懐石をいただく度に思うことは、プロ、アマチュアに関わらず、調理する方の好みや美意識は如実に器の上に現れるということだ。私とは異なる、例えば器と料理の取り合わせや食材考察、調理へのアプローチに出会った際は、糸口を探し理解したいと思う。
こちらの主人の料理は、食材を吟味されるのはもちろんのこと、味、盛付も素人の域を出て、満足して帰宅するのが常である。懐石の流れ、盛付とも共感できる。
献立
先付は平椀に出汁を含んだ温かい蕪。蓋を開ければ湯気がご馳走である。煮物椀は飛竜頭の種を揚げずに蒸したものであろうか。
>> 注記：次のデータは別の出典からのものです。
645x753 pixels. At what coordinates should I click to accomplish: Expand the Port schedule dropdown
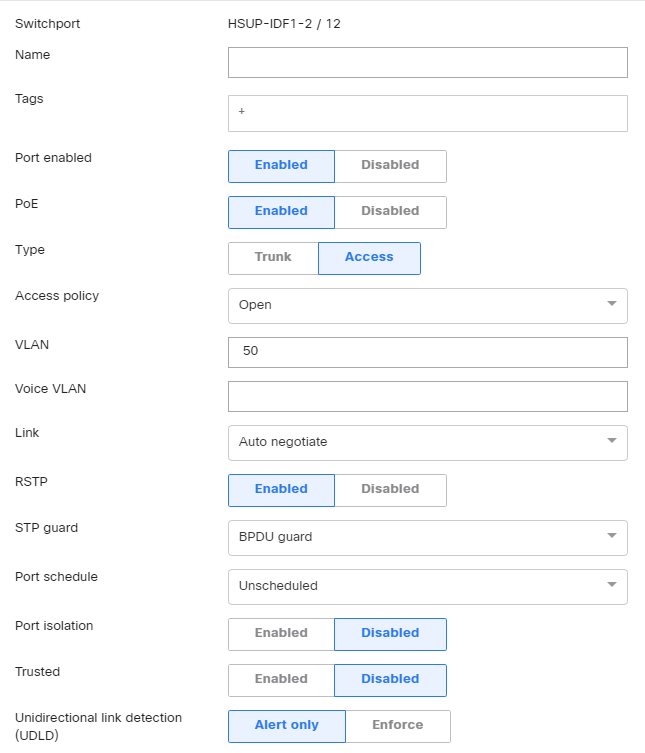pos(427,586)
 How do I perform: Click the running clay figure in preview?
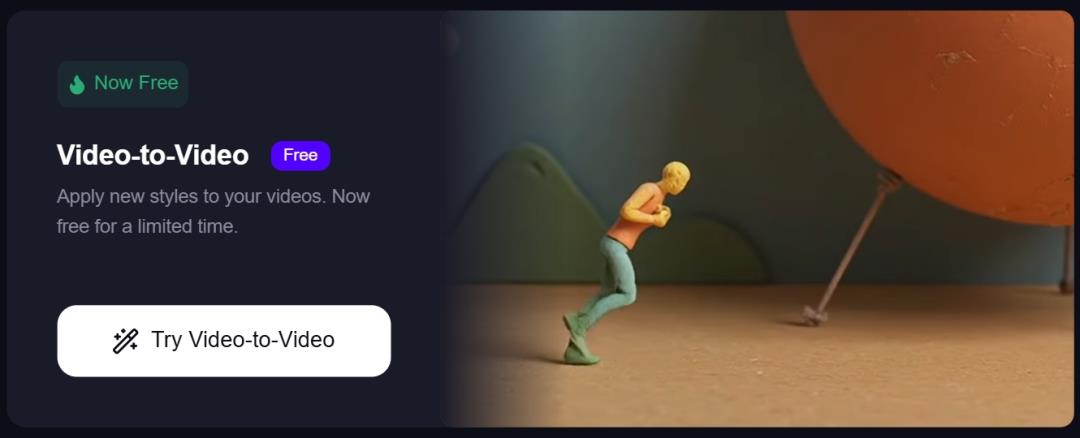tap(623, 262)
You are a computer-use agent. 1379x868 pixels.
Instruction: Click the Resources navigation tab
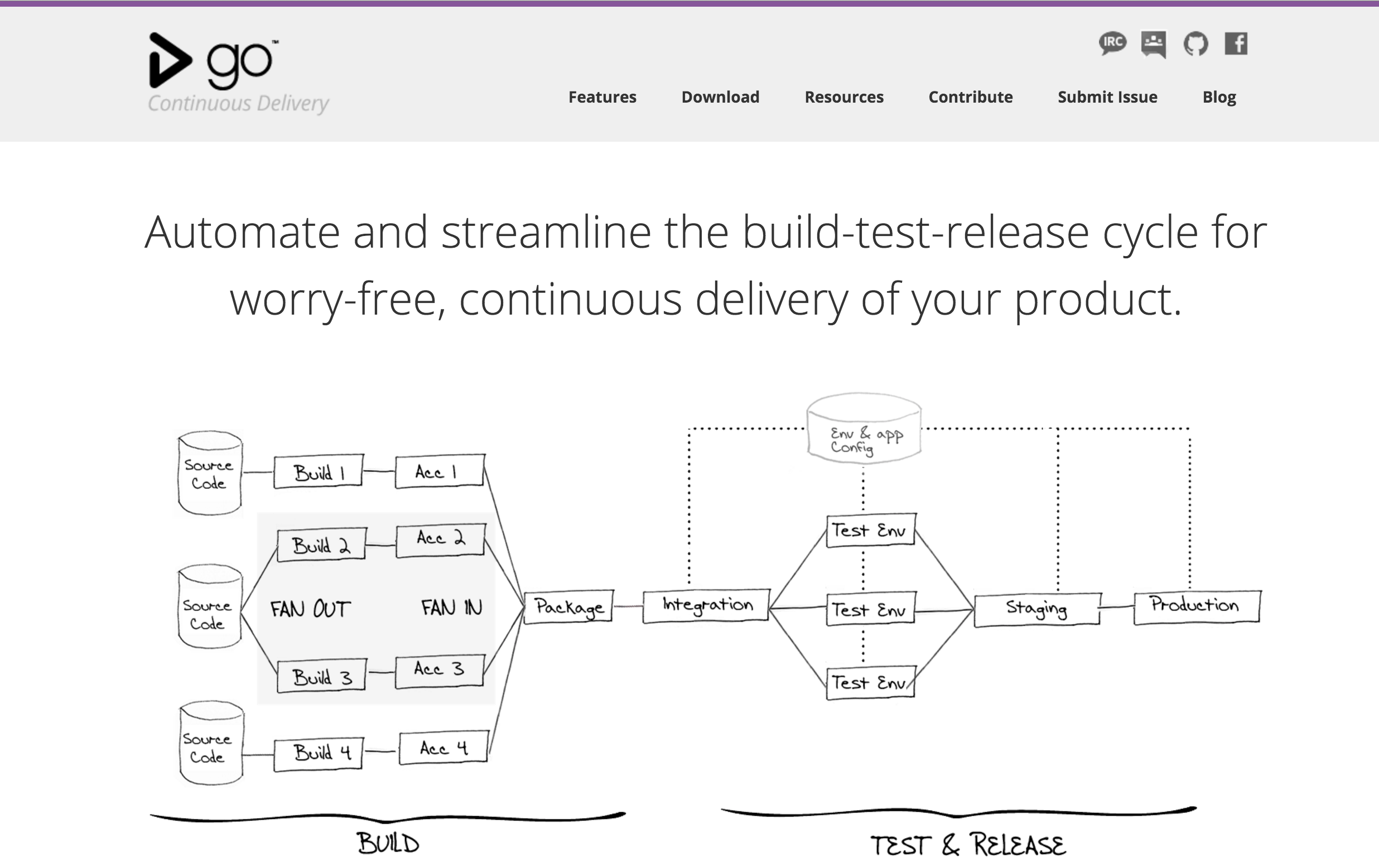(843, 97)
どの料理も美味しく酒もすすみ、床にかかる軸や懐石の器について等、席中の会話も弾んだ。
さて、11月半ばに蔵の整理をし、和箪笥に長年仕舞い込まれていた着物も半分ほど処分した。その中に残そうか、残すまいか迷った訪問着が1枚。「大分、古いようだから、さよならしよう」と母がいう。まずは着てみようと私。
ちょうど12月初旬に気のおけない方から茶事に招かれており、その席で着てみたところ、思い掛けず好評で驚いた。
その折は、薄いピンク地に大きな青海波の木目込みの帯をあわせたが、鎌倉へは黒地にスワトウ刺繍のある帯を締めて出かけた。帯締、帯揚は薄緑の同系色、新年からずいぶんと地味な取りあわせであったかもしれない。模様には淡いピンク色も見えるが、着物自体落ち着いた趣きである。
「酒井三良の墨画のようだね。」とはかの数寄者の弁。確かに日本画のたらしこみの手法である。
若い時分には地味な着物こそスタイリッシュに着こなせようが、着物の艶やかさに頼りたくもなる昨今である。
当日は夕刻から雨の予報、裾は少し短めに(左)。裾模様のあたりに当日の帯を太鼓にして置いてみる(右)。
黒地に絞りの道中着は、15年余りも前であったか、大叔母の羽織を作り変えたもの。今となっては羽織のままにしておけば良かったと思う。この着物との取り合わせはモノトーンにもかかわらず華やかな大人の装いと気に入っている(下)。